A monografia de Solmi não é citada por Borkowsky e daí, talvez, este juízo, porque os factos que aquele diligente investigador coligiu e coordenou falam tão alto que não pode duvidar-se de algumas das suas conclusões. E dizemos algumas, porque Solmi, na ânsia de exaurir, aproxima por vezes textos cujo sentido é diferente nos dois filósofos e que não justificam as suas ilações.

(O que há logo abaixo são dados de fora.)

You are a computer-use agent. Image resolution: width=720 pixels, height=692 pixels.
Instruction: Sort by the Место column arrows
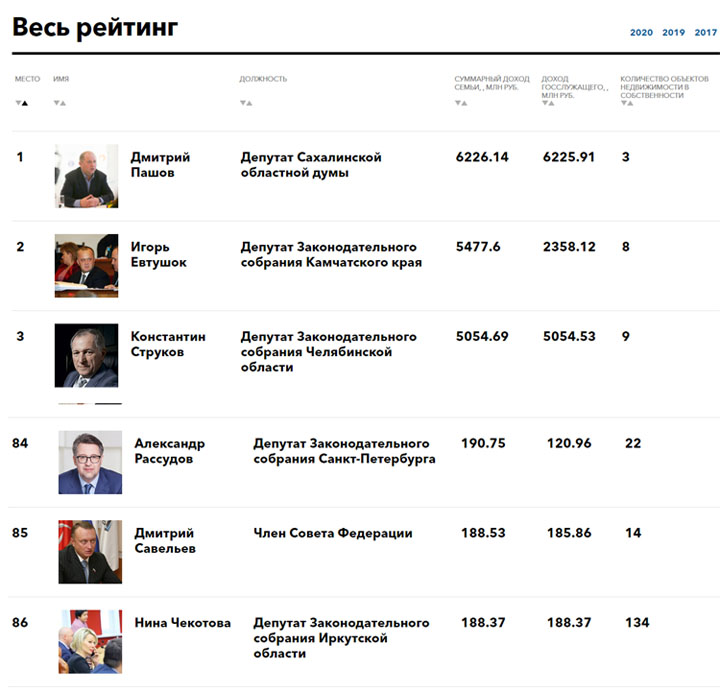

Onde se acentua a influência dos Diálogos é no Korte Verhandeling van God, de Mensch, en deszelfs Welstand (Curto Tratado sobre Deus, o homem e a saúde da sua alma) e em grau menor na Ética.    

No Curto Tratado nota-se principalmente no capítulo V da II parte (do Amor); mas não deixam de impressionar os dois Diálogos do capítulo II da I parte —Diálogo entre o entendimento, o amor, a razão e a concupiscência e o II Diálogo entre Erasmo e Teófilo—, cuja forma talvez fosse sugerida pela obra de Leão Hebreu  tanto mais que parece desenvolver entre os quatro interlocutores do I Diálogo o conceito de que o amor é filho da razão e do conhecimento.   

Todavia naquele capítulo é que a influência se manifesta com clareza. O amor é concebido, como nos Diálogos de Leão Hebreu, como teoria universal, definido quase pelos mesmos termos, fundamentado nas mesmas ideias, dividido de modo semelhante e com os mesmos efeitos. Em face deste contexto de expressões e significados idênticos, não pode duvidar-se da dependência da teoria do amor nesta obra juvenil de Spinoza. Sê-lo-á também a Ética?

Nesta obra, síntese do seu pensamento, é um pouco mais difícil surpreender os Diálogos; mas se não partilhamos integralmente as opiniões de Solmi, parece-nos que Leão Hebreu na verdade contribuiu para as teorias do Amor Dei intellectualis, Amor Dei in se ipsum e Amor de Deus para as criaturas. No livro V da Ética distingue-se o Amor Dei do Amor Dei intelectualis. O primeiro importa a eliminação de tudo o que arrasta aos baixos impulsos; o segundo dá a suprema felicidade, a posse da perfeição absoluta, não enquanto a alma ad corpus refertur, mas quatenus ad solam mentem refertur (Ética, V, 20, sch.).

No Amor Dei o espírito está ainda subordinado ao corpo; no Amor intelectualis é intelecto puro, e se naquele o sábio chega a adquirir a virtude, neste a alma conhecendo adequadamente e sub specie aeternitatis e devindo atividade pura, independentemente do corpo e das coisas materiais, participa do absoluto, vivendo em Deus (Ética, V, 30).

Não vamos até ao ponto de afirmar que Spinoza deva imediata e exclusivamente este conceito aos Diálogos; mas o que é incontestável é que Leão Hebreu representa um momento da sua formação, e quiçá lhe sugeriu os próprios termos.

O mesmo diremos do Amor Dei in se ipsum e o Amor de Deus para as criaturas, porque ambos os formularam em termos muito próximos.

Com esta breve comparação, que reduzimos ao fundamental, pois a análise minuciosa do problema exigiria um longo estudo, parece-nos que os Diálogos de Amor, como o Della Causa, principio e uno, e o De Infinito, universo e mondi, de Giordano Bruno, constituem a poesia da vida de Spinoza no período juvenil da sinagoga, e lhe inspiraram o conceito do amor, que tão longe levou, numa crescente depuração. Com ele se fecha o ciclo dos grandes leitores dos Diálogos. Mas belo e feliz fim este, porque se a obra caía no esquecimento, o qual só Schiller tenuamente quebrou, o espírito vivia purificado na Ética — e viverá eternamente enquanto o homem for Homem, enquanto sentir a suprema aspiração que o Amor Dei intellectualis traduz.